__EXTRACTED MATERIAL__
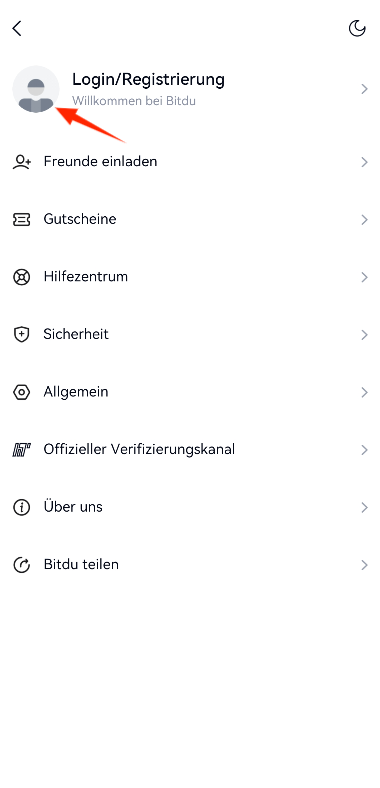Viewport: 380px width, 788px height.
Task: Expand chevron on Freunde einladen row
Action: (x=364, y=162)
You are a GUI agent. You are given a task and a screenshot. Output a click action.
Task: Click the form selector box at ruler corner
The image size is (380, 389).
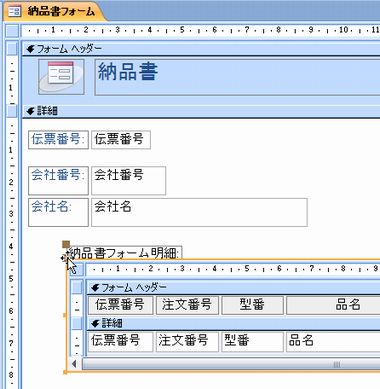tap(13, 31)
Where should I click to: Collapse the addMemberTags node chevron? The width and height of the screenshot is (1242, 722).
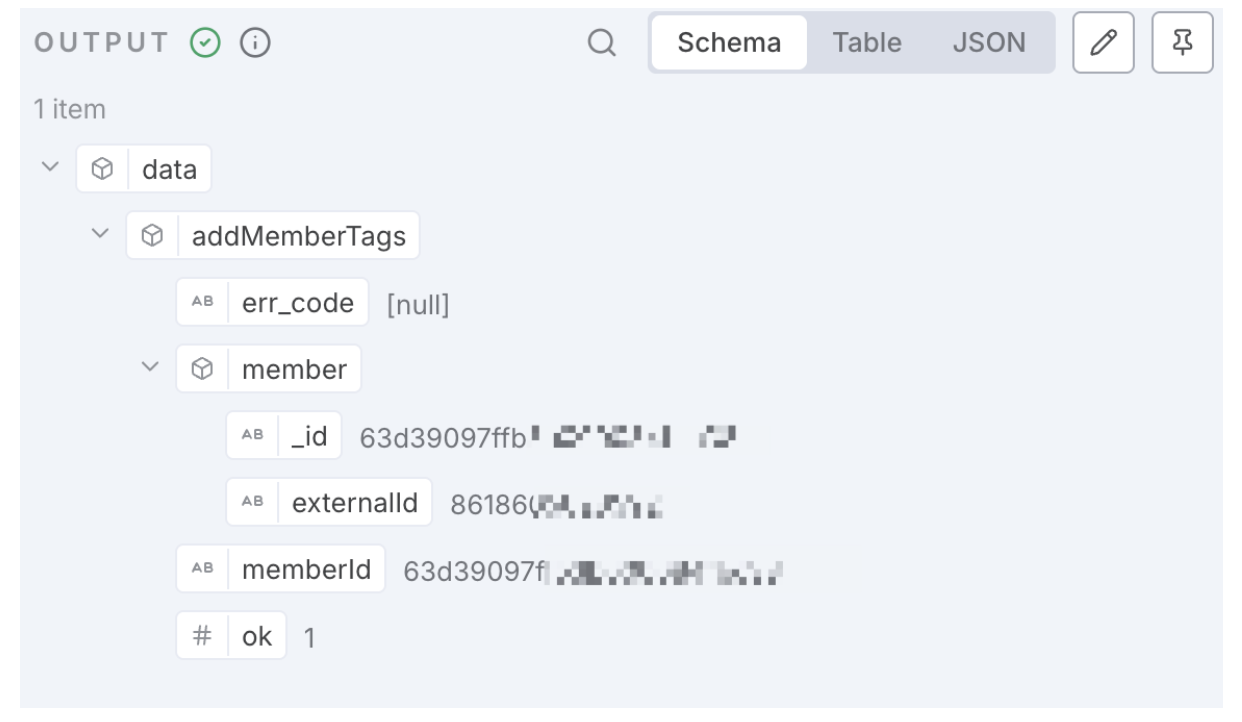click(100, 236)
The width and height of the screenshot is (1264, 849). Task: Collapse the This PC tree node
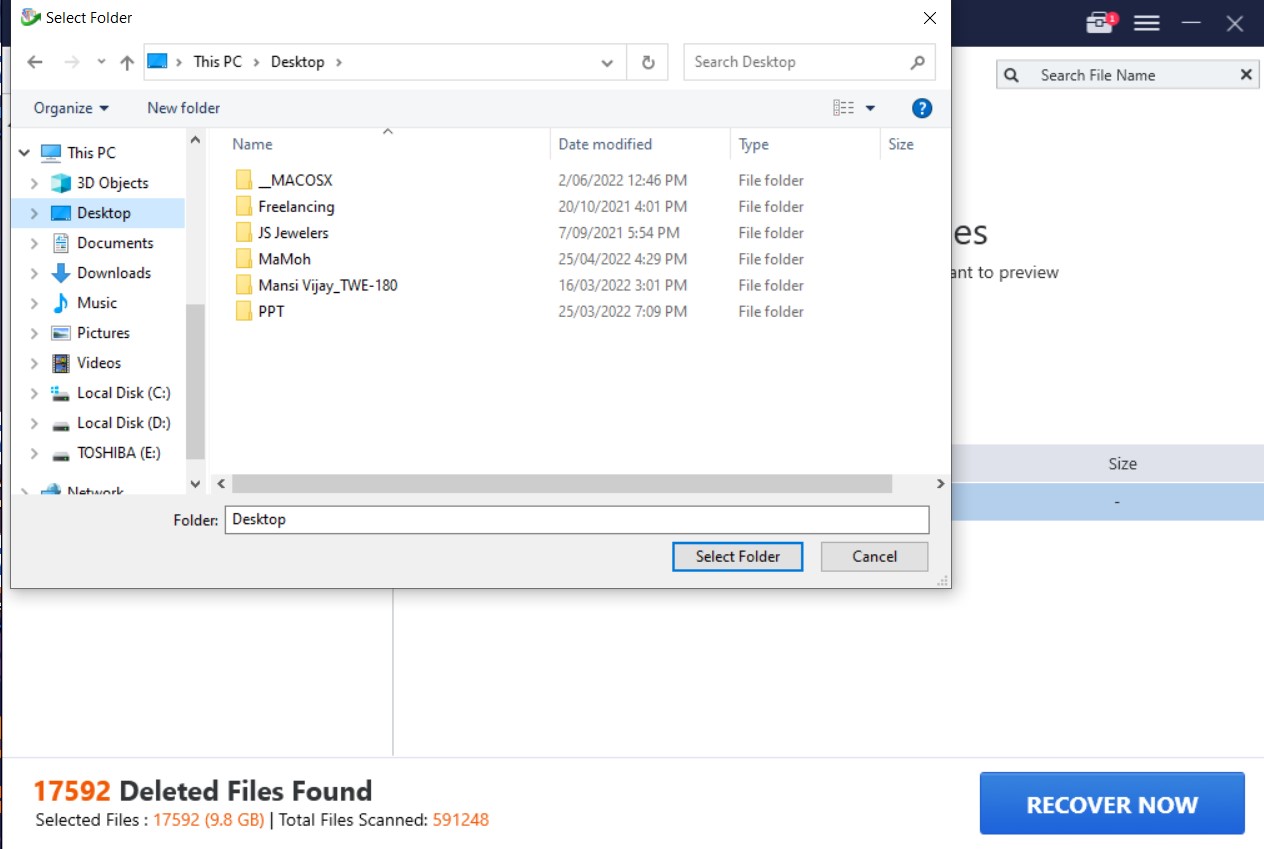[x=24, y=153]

__YOUR GOAL__
Every line from the one containing "Where should I" through the last line of the data, both included, is to be repeated exactly; the pictures are to be left out.

__EXERCISE SOLUTION__
Where should I click to: Collapse the addMemberTags node chevron? The width and height of the screenshot is (1242, 722).
click(100, 236)
The width and height of the screenshot is (1264, 849). Task: Collapse the This PC tree node
[x=24, y=153]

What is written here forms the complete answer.